Binance said that the CFTC is attempting to regulate foreign individuals and corporations operating outside the United States, going beyond the limits of its statutory jurisdiction.
Crypto exchange Binance and its CEO Changpeng “CZ” Zhao requested the dismissal of a lawsuit filed by the United States Commodity Futures Trading Commission (CFTC).
In a July 27 court filing, attorneys for Binance and CZ accused the CFTC of exceeding its regulatory authority and engaging in regulatory overreach. The filing states that the CFTC is attempting to regulate foreign individuals and corporations operating outside the United States, which goes beyond the limits of its statutory jurisdiction and interferes with well-established principles of comity with foreign sovereigns.
As per the filing, the first six charges presented by the CFTC do not pertain to the foreign conduct addressed in the case, and certain charges do not meet the required legal standards. Additionally, the seventh charge, accusing Binance of evading the Commodity Exchange Act (CEA), should be dismissed as the agency fails to satisfy the requirements for such an accusation.
The motion to dismiss argues that the CFTC lacks regulatory authority over spot trading domestically and internationally. It questions whether Binance․com should be subject to specific registration and regulatory compliance provisions in the CEA and CFTC regulations based on its introduction of additional products after 2019, and its previous restriction on U.S. users.

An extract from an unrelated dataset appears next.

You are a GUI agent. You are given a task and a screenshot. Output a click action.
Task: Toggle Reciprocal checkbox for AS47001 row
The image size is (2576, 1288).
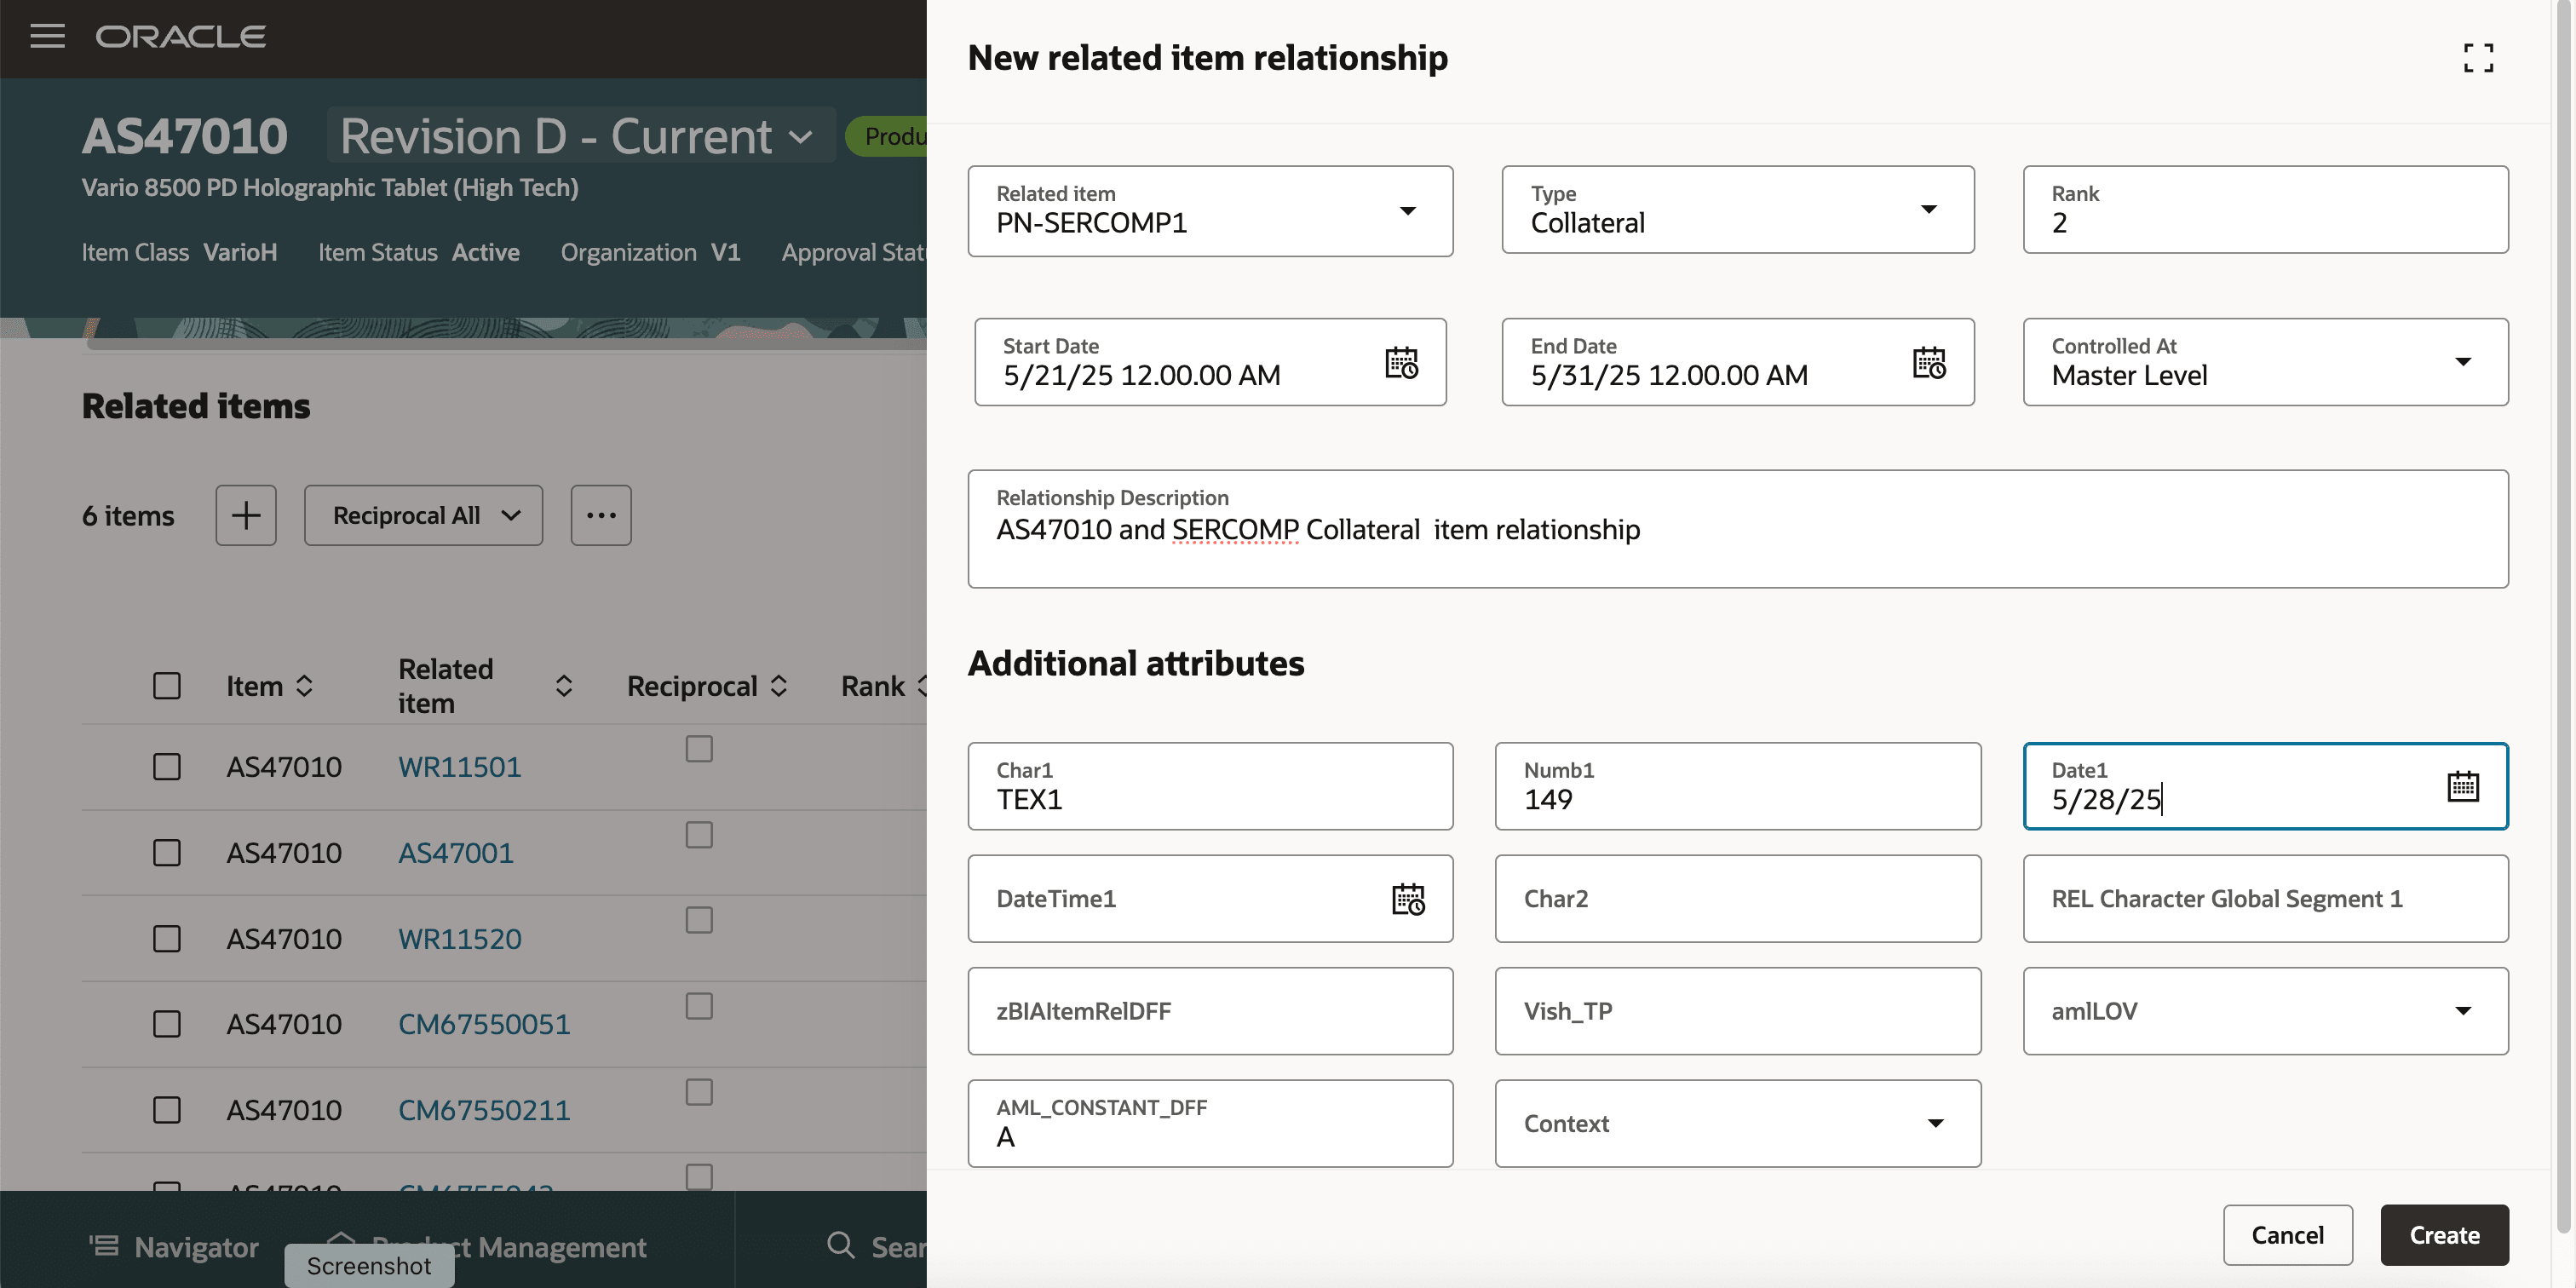[699, 835]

In March, the CFTC initiated a lawsuit against Binance, alleging that the company offered unregistered derivatives products in the U.S., including cryptocurrency trading services, futures and options products. The regulator also accused Binance of inadequate supervision, lacking a reliable Know Your Customer or Anti-Money Laundering program, and failing to register as a futures commissions merchant, designated contract market or swap execution facility.
In addition to the CFTC lawsuit, Binance is also confronting legal challenges in the U.S. stemming from a lawsuit filed by the Securities and Exchange Commission in June.